Teks Sumber >>
----

Mongabay.co.id

Berbagai Pengalaman dari Indonesia kepada Dunia

 

Indonesia membagikan pengalaman melaksanakan program nasional penanganan sampah plastik di laut kepada negara-negara dunia yang ikut dalam Konferensi Perubahan Iklim Perserikatan Bangsa-Bangsa ke-26 (COP26) yang sedang berlangsung di Glasgow, Inggris Raya. Pengalaman tersebut, diharapkan bisa diikuti oleh negara lain yang masih belum melaksanakannya.

Bagi Indonesia, penanganan sampah plastik di laut menjadi program yang sangat penting untuk dilaksanakan. Mengingat, wilayah Indonesia dua pertiganya adalah lautan yang diapit oleh dua samudera besar, Pasifik dan Hindia.

Menteri Koordinator Bidang Kemaritiman dan Investasi Luhut Binsar Pandjaitan dalam sebuah pidato pada sesi Diskusi Panel yang digelar pada Selasa (2/11/2021), berbicara di hadapan para peserta dengan tegas dan jelas.

Menurut dia, Pemerintah Indonesia akan terus berkomitmen untuk melaksanakan penanganan sampah plastik di laut meski dengan tantangan yang sangat berat. Komitmen itu digaungkan, karena Indonesia menyadari bahwa polusi plastik adalah masalah yang sangat memengaruhi kehidupan bangsa.

“Kami tidak akan membiarkan krisis yang membayangi ini berlanjut,” tegas dia dalam diskusi bertajuk “Scaling Up Governance and Collaborative Actions in Combating Marine Plastic Litter Towards Climate Actions in Indonesia.”

Untuk mewujudkan komitmen tersebut, Indonesia mengambil tindakan tegas dan berani di setiap tingkat dan lintas sektor dengan tujuan untuk bisa melaksanakan transformasi yang diperlukan, yaitu mencapai traget polusi plastik mendekati nol.

----

Daftar Tugas >>
1. Menurut teks tentang penanganan sampah plastik di laut, berapa bagian wilayah Indonesia yang berupa lautan?
2. Sajikan sebagai daftar bernomor baris-baris entri mulai dari baris yang memuat "You are a computer-use agent. Screen" sampai dengan akhir entri, tanpa baris kosong. Gambar tidak perlu dimasukkan ke dalam jawaban.

----

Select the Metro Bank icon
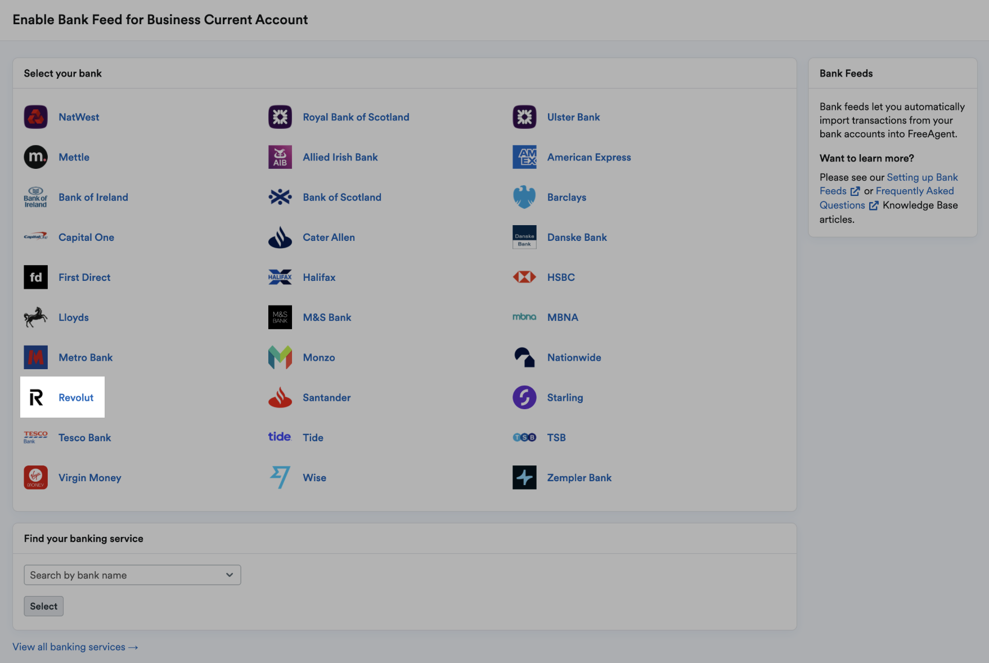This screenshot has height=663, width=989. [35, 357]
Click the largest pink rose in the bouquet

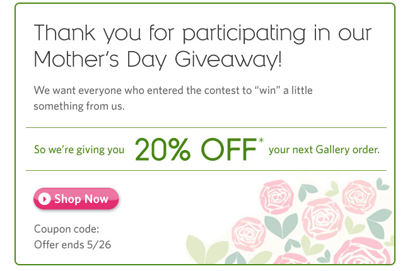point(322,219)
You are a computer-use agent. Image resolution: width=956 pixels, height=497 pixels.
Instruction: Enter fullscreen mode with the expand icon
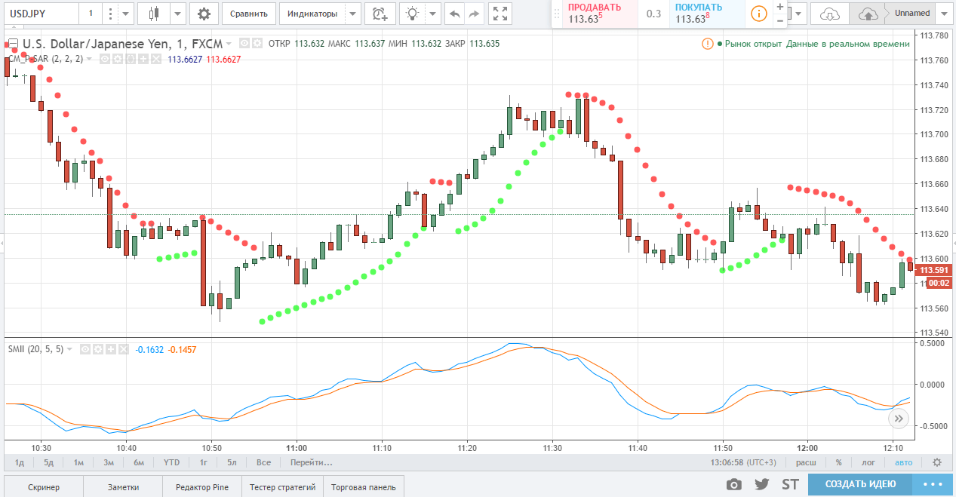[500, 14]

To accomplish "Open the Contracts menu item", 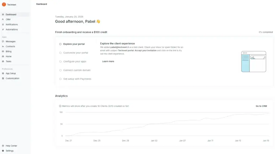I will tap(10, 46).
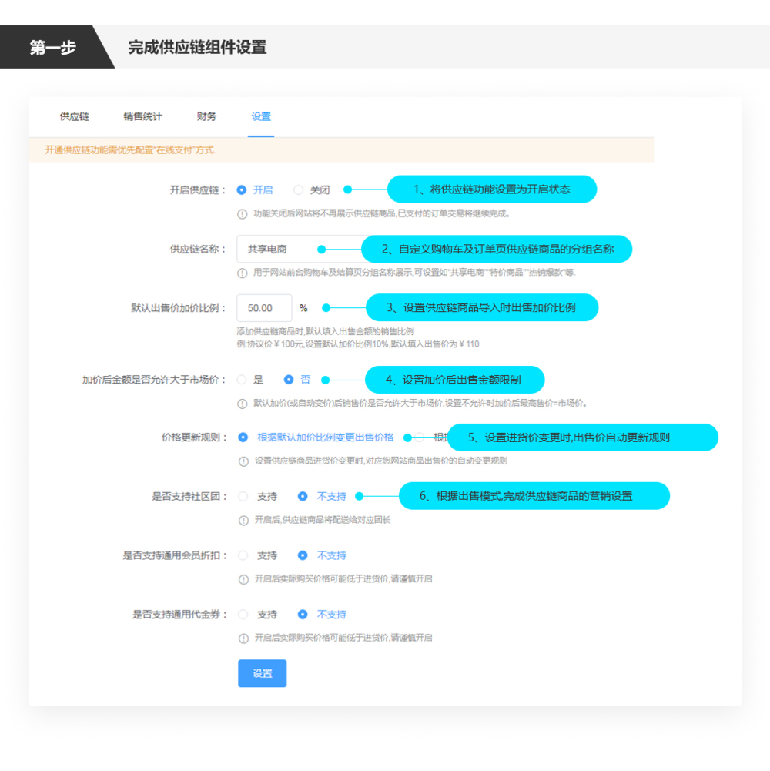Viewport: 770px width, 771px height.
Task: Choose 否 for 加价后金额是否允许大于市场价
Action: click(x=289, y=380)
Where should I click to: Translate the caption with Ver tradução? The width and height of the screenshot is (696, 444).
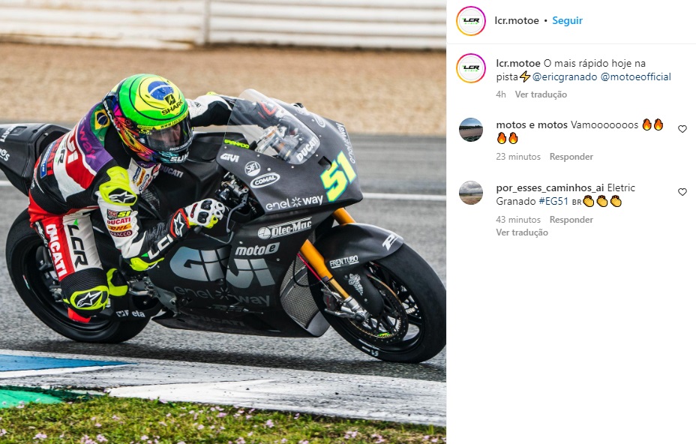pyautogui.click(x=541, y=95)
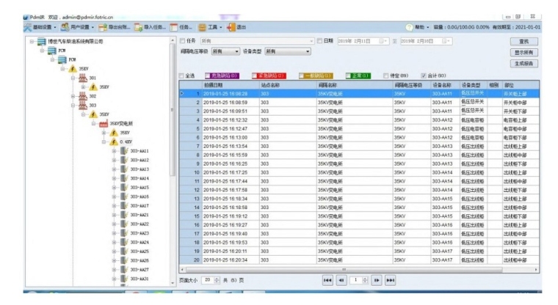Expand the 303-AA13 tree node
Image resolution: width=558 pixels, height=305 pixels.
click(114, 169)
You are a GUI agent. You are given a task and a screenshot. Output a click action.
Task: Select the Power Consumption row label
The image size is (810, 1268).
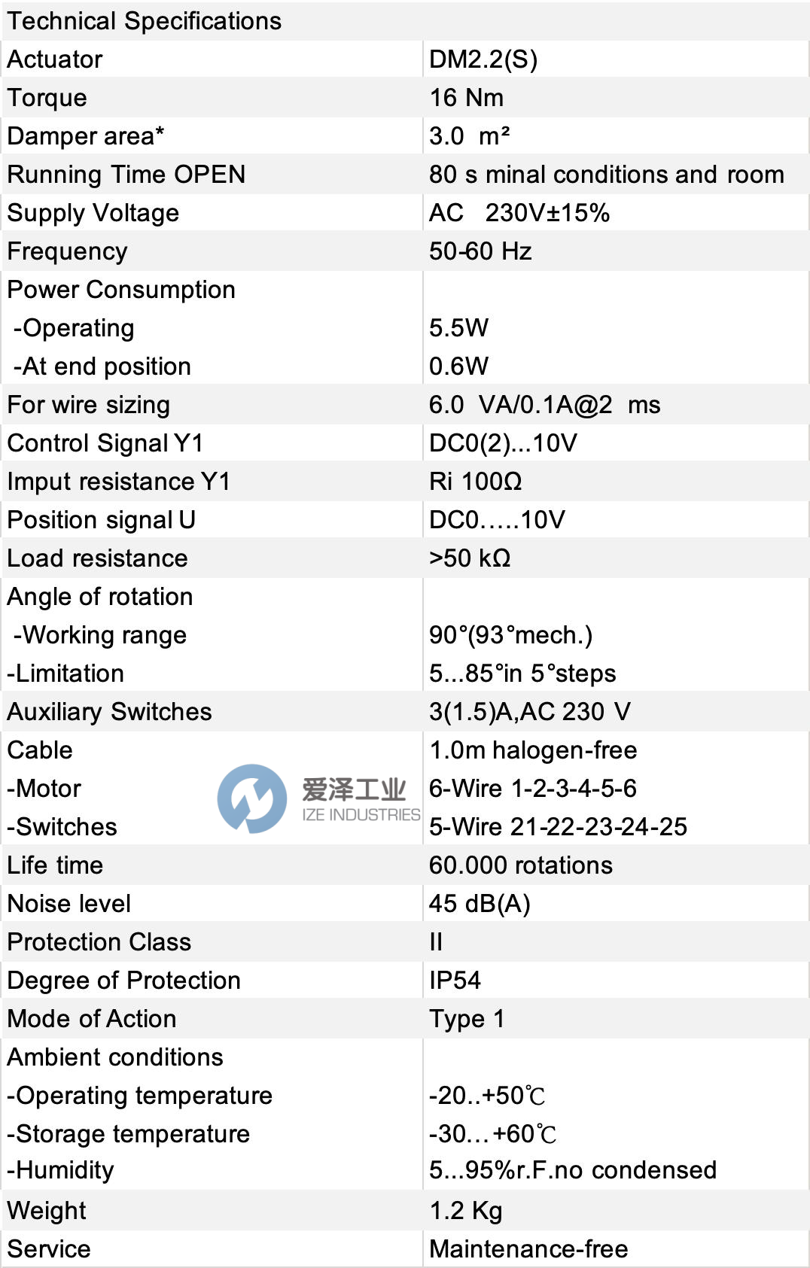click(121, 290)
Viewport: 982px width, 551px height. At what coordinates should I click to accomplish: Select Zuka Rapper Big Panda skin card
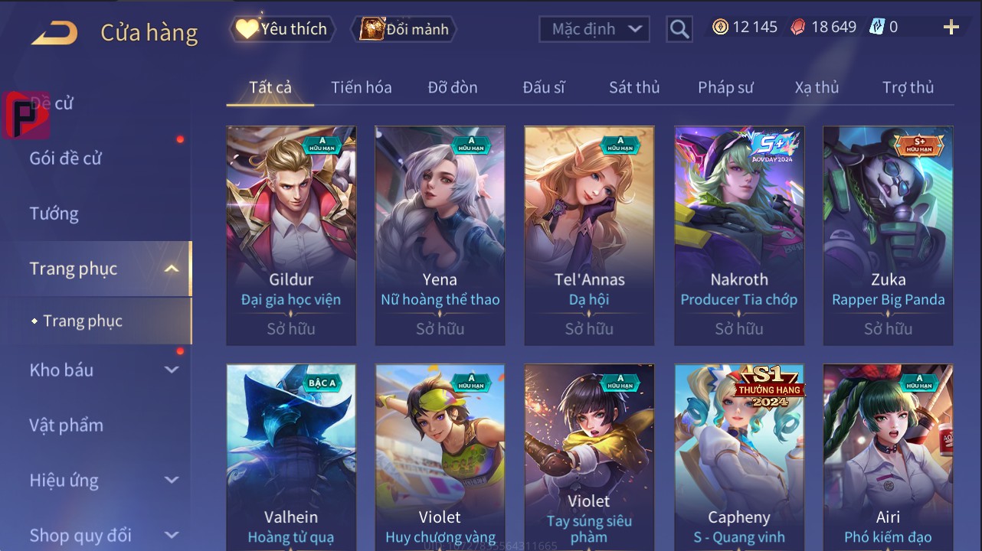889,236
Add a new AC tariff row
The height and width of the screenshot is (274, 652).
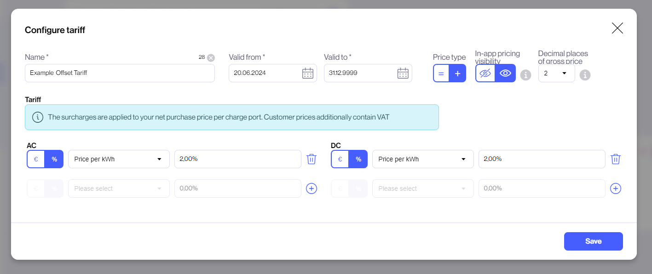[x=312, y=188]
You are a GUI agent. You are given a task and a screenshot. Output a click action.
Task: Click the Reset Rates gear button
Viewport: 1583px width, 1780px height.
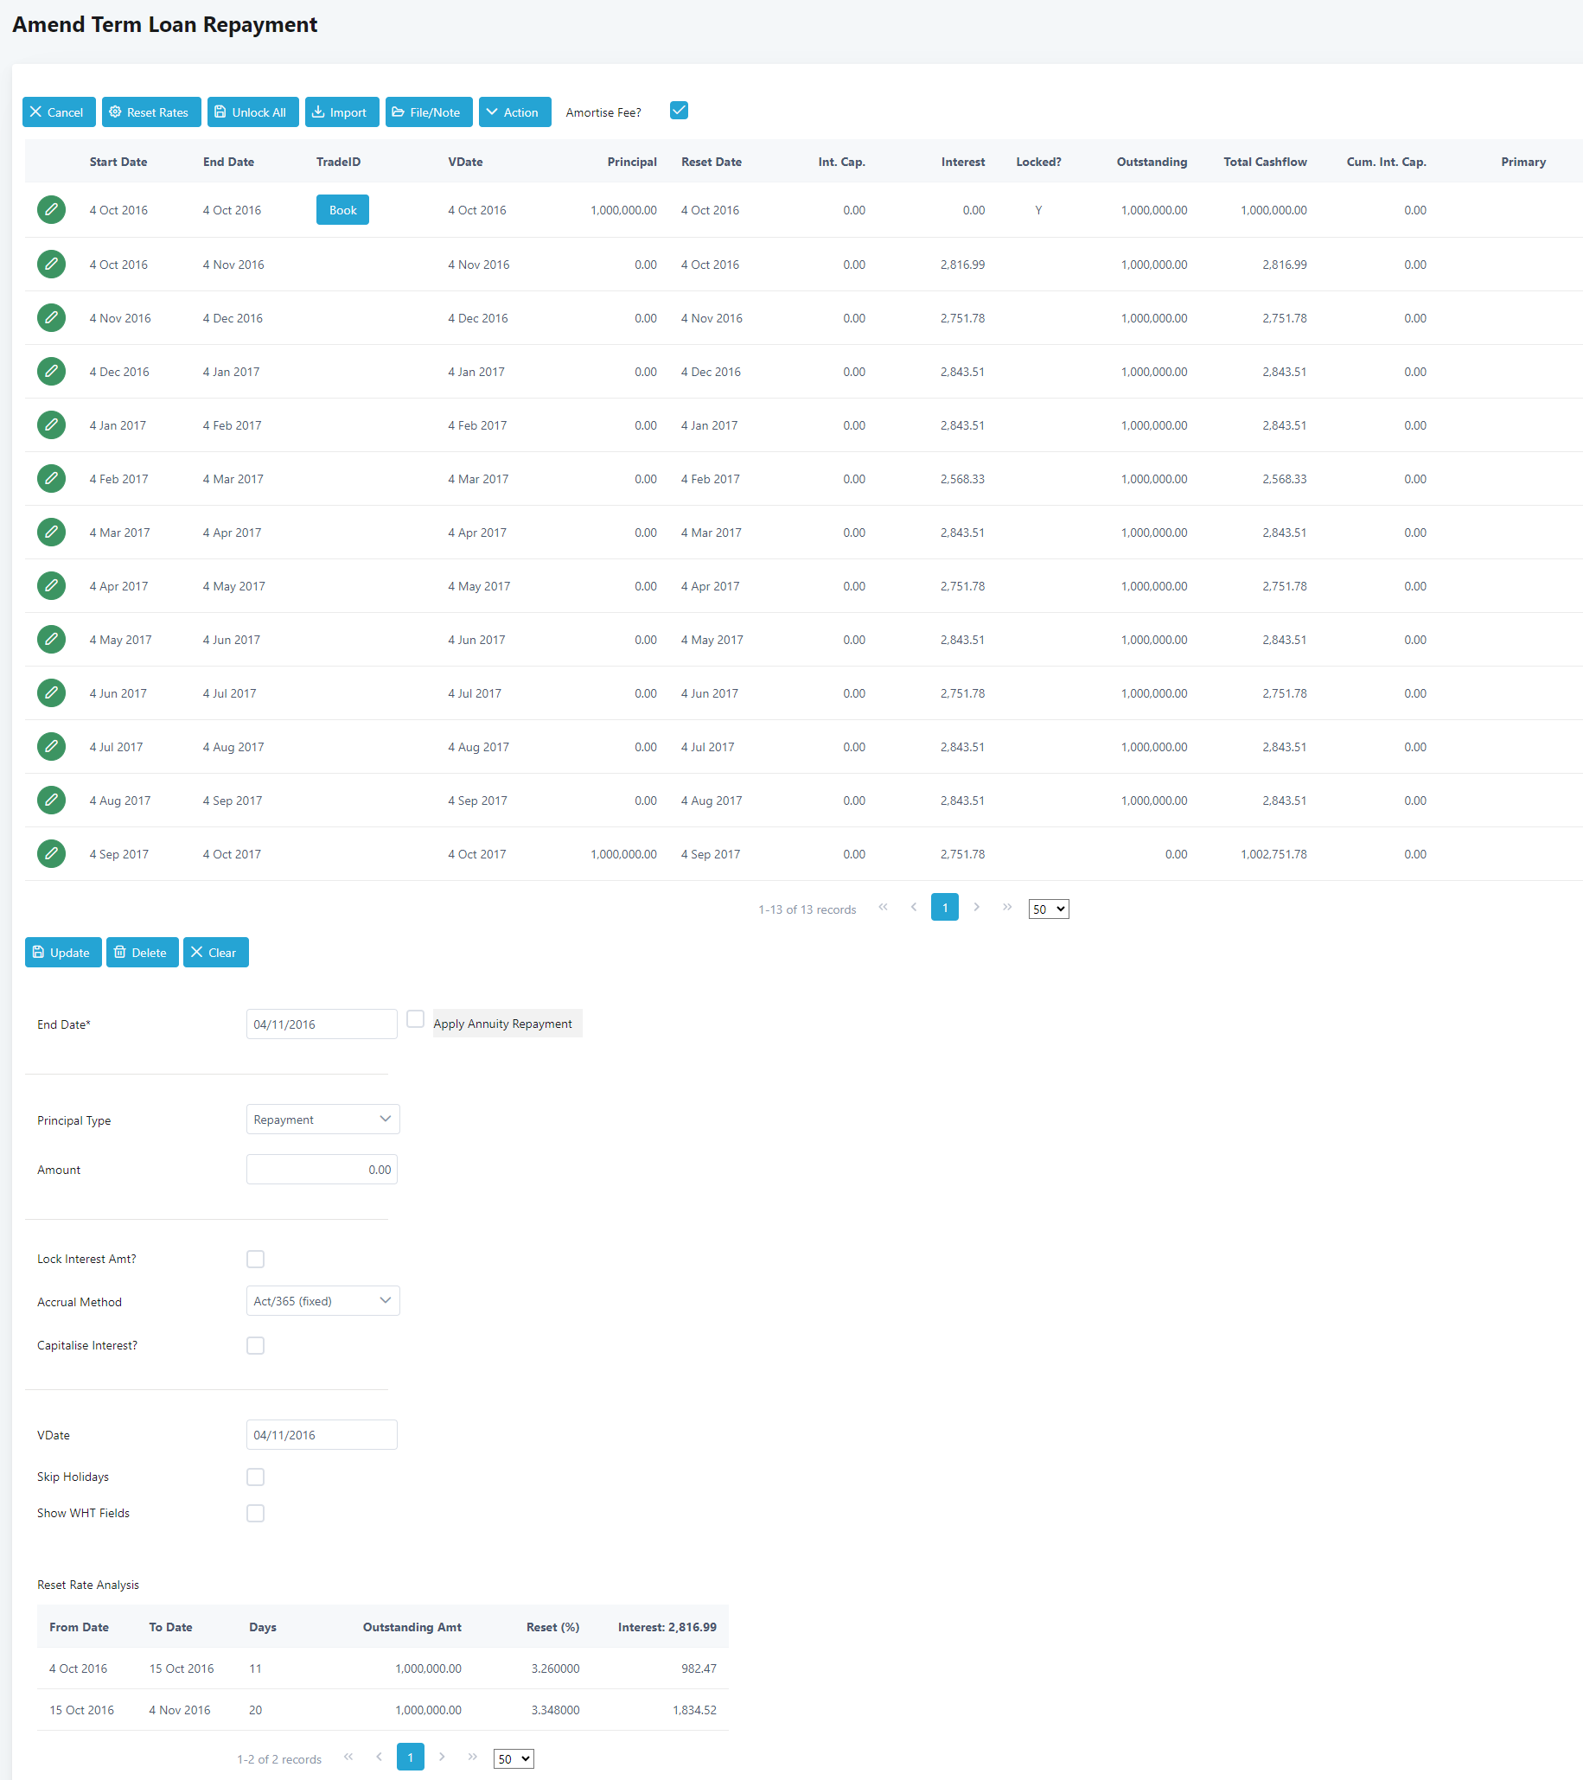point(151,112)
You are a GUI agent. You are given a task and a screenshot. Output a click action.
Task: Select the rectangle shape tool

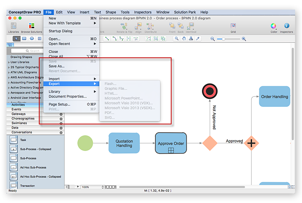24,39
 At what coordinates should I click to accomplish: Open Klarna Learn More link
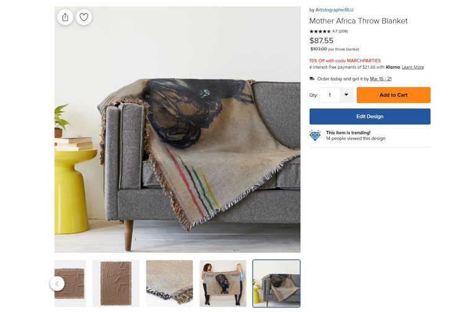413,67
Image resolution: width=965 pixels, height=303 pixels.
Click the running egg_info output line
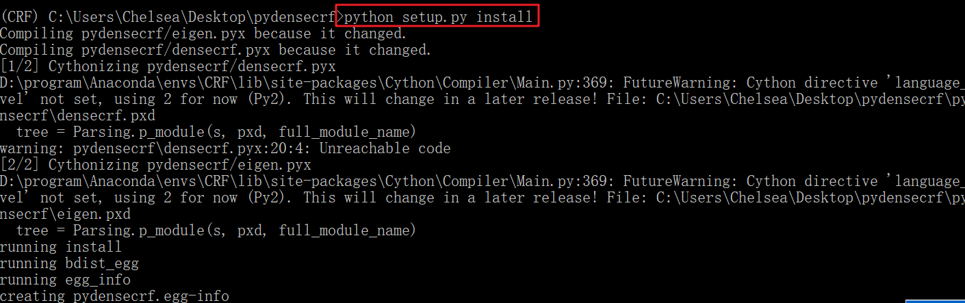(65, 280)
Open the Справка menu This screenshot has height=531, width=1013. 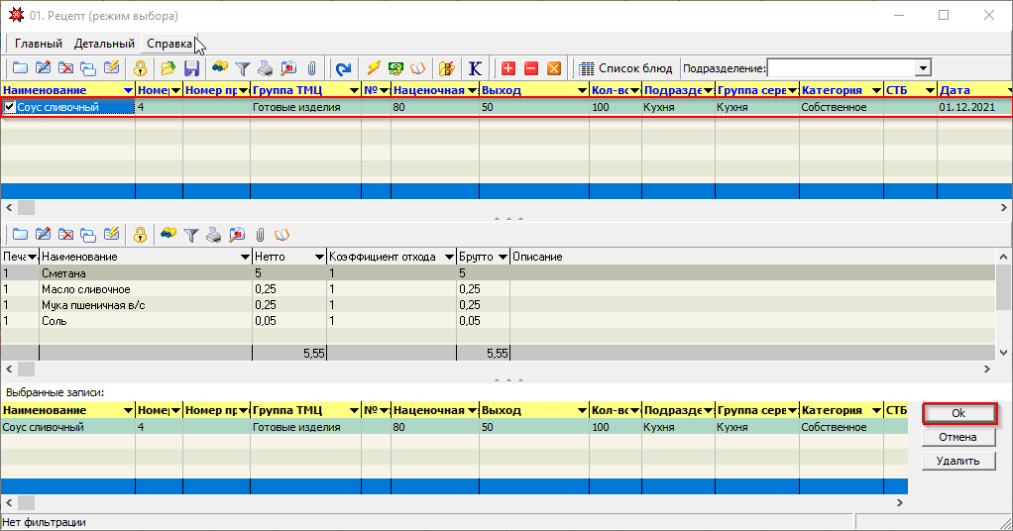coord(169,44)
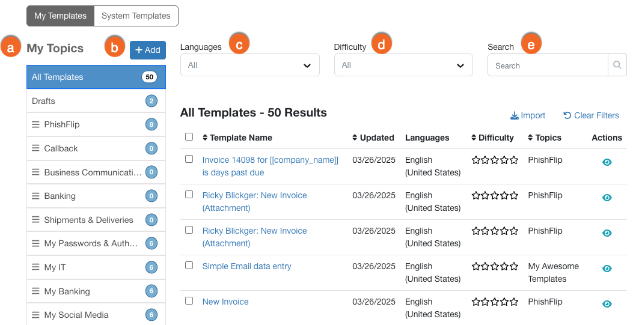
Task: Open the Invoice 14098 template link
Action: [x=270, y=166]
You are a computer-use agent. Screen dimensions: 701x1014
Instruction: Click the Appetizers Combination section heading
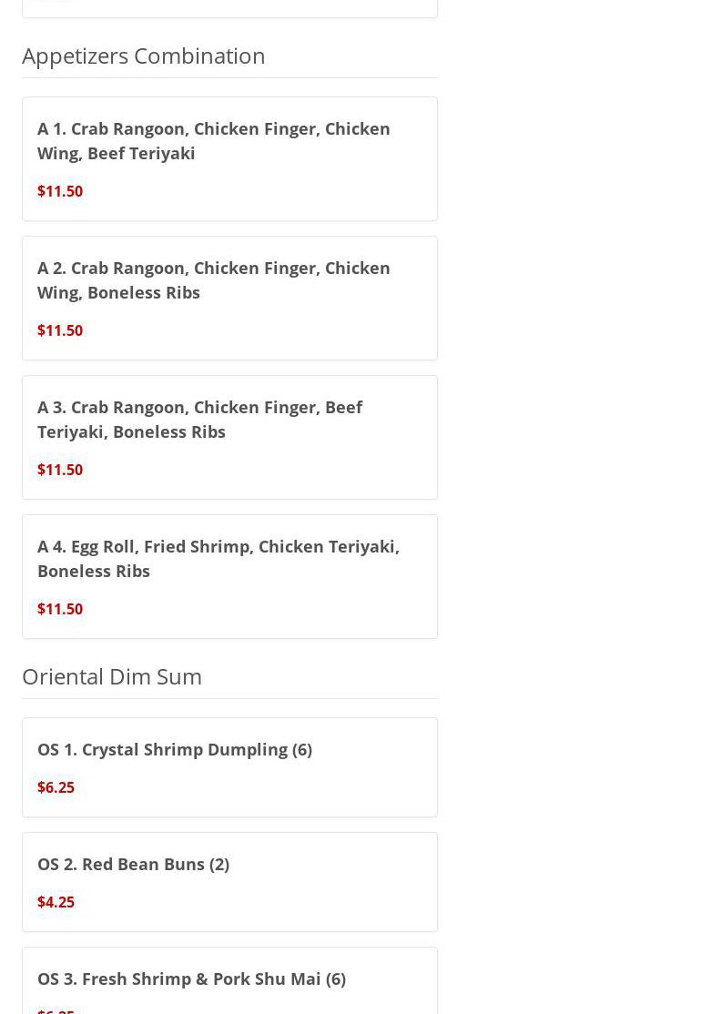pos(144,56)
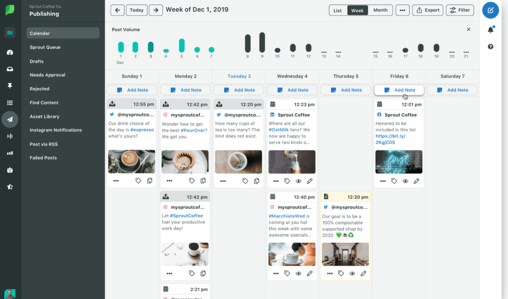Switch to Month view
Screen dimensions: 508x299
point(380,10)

----

Kunci Jawaban >>
1. Dua pertiga wilayah Indonesia adalah lautan.

2.
1. You are a computer-use agent. Screen dimensions: 701x1014
2. Instruction: Click the Appetizers Combination section heading
3. pos(144,56)
4. Switch to Month view
5. Screen dimensions: 508x299
6. point(380,10)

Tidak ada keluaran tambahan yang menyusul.